[Information shown Boundary: Start]
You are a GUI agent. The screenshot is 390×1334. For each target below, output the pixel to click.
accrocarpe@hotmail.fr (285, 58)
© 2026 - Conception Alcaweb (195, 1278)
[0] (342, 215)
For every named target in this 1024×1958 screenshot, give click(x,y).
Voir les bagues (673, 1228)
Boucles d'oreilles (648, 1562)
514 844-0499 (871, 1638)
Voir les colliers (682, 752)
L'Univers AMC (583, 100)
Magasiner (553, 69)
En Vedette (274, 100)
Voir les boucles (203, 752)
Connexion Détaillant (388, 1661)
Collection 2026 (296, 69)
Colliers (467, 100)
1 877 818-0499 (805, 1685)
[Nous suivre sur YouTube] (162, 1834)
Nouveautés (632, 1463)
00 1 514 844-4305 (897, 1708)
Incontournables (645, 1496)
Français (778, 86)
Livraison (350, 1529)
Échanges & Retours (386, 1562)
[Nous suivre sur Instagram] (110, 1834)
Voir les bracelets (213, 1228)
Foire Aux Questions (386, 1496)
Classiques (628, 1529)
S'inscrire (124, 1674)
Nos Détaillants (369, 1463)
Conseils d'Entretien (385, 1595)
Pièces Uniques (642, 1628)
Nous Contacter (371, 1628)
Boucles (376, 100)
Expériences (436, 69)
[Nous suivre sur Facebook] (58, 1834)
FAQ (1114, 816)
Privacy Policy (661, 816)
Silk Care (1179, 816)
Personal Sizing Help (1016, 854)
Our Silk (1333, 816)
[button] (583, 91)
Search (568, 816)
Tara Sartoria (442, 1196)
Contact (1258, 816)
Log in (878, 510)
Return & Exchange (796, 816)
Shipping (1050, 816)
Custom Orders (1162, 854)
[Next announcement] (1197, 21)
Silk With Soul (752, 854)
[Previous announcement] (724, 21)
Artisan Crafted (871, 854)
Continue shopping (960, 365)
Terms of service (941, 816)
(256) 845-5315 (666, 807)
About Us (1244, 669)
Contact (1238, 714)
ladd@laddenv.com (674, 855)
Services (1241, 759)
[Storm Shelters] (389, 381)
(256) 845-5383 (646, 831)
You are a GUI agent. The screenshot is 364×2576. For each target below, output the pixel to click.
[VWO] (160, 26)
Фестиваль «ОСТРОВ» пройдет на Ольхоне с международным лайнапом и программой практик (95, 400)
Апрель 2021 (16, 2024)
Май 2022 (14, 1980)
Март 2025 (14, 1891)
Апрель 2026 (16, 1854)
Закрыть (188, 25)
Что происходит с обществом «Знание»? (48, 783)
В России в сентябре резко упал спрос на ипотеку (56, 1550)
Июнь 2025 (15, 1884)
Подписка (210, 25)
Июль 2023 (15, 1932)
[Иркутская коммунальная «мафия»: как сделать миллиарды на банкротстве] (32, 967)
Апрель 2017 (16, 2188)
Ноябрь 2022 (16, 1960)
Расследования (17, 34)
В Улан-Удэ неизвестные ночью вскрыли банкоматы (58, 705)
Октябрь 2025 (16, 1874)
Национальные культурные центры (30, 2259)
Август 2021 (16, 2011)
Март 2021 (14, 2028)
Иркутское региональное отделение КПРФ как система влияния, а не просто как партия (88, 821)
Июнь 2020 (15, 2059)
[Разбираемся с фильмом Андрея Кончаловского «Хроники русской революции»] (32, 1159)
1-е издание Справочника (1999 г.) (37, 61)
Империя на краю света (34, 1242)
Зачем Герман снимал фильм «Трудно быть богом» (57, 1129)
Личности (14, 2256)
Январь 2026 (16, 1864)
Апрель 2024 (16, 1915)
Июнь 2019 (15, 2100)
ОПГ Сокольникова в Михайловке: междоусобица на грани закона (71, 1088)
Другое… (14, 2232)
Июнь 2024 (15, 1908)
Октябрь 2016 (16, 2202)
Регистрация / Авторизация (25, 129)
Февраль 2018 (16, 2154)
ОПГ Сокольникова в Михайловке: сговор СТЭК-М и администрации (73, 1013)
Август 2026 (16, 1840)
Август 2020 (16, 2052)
[Information shown Boundary: End]
Task objective -> Your task is to reproduce the records in full, without any alteration.

Problem solution ->
You are a GUI agent. The screenshot is 390×1334. For each target below, output the pixel to click.
accrocarpe@hotmail.fr (285, 58)
© 2026 - Conception Alcaweb (195, 1278)
[0] (342, 215)
For every named target in this 1024×1958 screenshot, give click(x,y).
Voir les bagues (673, 1228)
Boucles d'oreilles (648, 1562)
514 844-0499 (871, 1638)
Voir les colliers (682, 752)
L'Univers AMC (583, 100)
Magasiner (553, 69)
En Vedette (274, 100)
Voir les boucles (203, 752)
Connexion Détaillant (388, 1661)
Collection 2026 (296, 69)
Colliers (467, 100)
1 877 818-0499 (805, 1685)
[Nous suivre sur YouTube] (162, 1834)
Nouveautés (632, 1463)
00 1 514 844-4305 (897, 1708)
Incontournables (645, 1496)
Français (778, 86)
Livraison (350, 1529)
Échanges & Retours (386, 1562)
[Nous suivre sur Instagram] (110, 1834)
Voir les bracelets (213, 1228)
Foire Aux Questions (386, 1496)
Classiques (628, 1529)
S'inscrire (124, 1674)
Nos Détaillants (369, 1463)
Conseils d'Entretien (385, 1595)
Pièces Uniques (642, 1628)
Nous Contacter (371, 1628)
Boucles (376, 100)
Expériences (436, 69)
[Nous suivre sur Facebook] (58, 1834)
FAQ (1114, 816)
Privacy Policy (661, 816)
Silk Care (1179, 816)
Personal Sizing Help (1016, 854)
Our Silk (1333, 816)
[button] (583, 91)
Search (568, 816)
Tara Sartoria (442, 1196)
Contact (1258, 816)
Log in (878, 510)
Return & Exchange (796, 816)
Shipping (1050, 816)
Custom Orders (1162, 854)
[Next announcement] (1197, 21)
Silk With Soul (752, 854)
[Previous announcement] (724, 21)
Artisan Crafted (871, 854)
Continue shopping (960, 365)
Terms of service (941, 816)
(256) 845-5315 (666, 807)
About Us (1244, 669)
Contact (1238, 714)
ladd@laddenv.com (674, 855)
Services (1241, 759)
[Storm Shelters] (389, 381)
(256) 845-5383 (646, 831)
You are a GUI agent. The screenshot is 364×2576. For each target below, output the pixel to click.
[VWO] (160, 26)
Фестиваль «ОСТРОВ» пройдет на Ольхоне с международным лайнапом и программой практик (95, 400)
Апрель 2021 (16, 2024)
Май 2022 (14, 1980)
Март 2025 (14, 1891)
Апрель 2026 (16, 1854)
Закрыть (188, 25)
Что происходит с обществом «Знание»? (48, 783)
В России в сентябре резко упал спрос на ипотеку (56, 1550)
Июнь 2025 (15, 1884)
Подписка (210, 25)
Июль 2023 (15, 1932)
[Иркутская коммунальная «мафия»: как сделать миллиарды на банкротстве] (32, 967)
Апрель 2017 (16, 2188)
Ноябрь 2022 (16, 1960)
Расследования (17, 34)
В Улан-Удэ неизвестные ночью вскрыли банкоматы (58, 705)
Октябрь 2025 (16, 1874)
Национальные культурные центры (30, 2259)
Август 2021 (16, 2011)
Март 2021 (14, 2028)
Иркутское региональное отделение КПРФ как система влияния, а не просто как партия (88, 821)
Июнь 2020 (15, 2059)
[Разбираемся с фильмом Андрея Кончаловского «Хроники русской революции»] (32, 1159)
1-е издание Справочника (1999 г.) (37, 61)
Империя на краю света (34, 1242)
Зачем Герман снимал фильм «Трудно быть богом» (57, 1129)
Личности (14, 2256)
Январь 2026 (16, 1864)
Апрель 2024 (16, 1915)
Июнь 2019 (15, 2100)
ОПГ Сокольникова в Михайловке: междоусобица на грани закона (71, 1088)
Другое… (14, 2232)
Июнь 2024 (15, 1908)
Октябрь 2016 (16, 2202)
Регистрация / Авторизация (25, 129)
Февраль 2018 (16, 2154)
ОПГ Сокольникова в Михайловке: сговор СТЭК-М и администрации (73, 1013)
Август 2026 (16, 1840)
Август 2020 (16, 2052)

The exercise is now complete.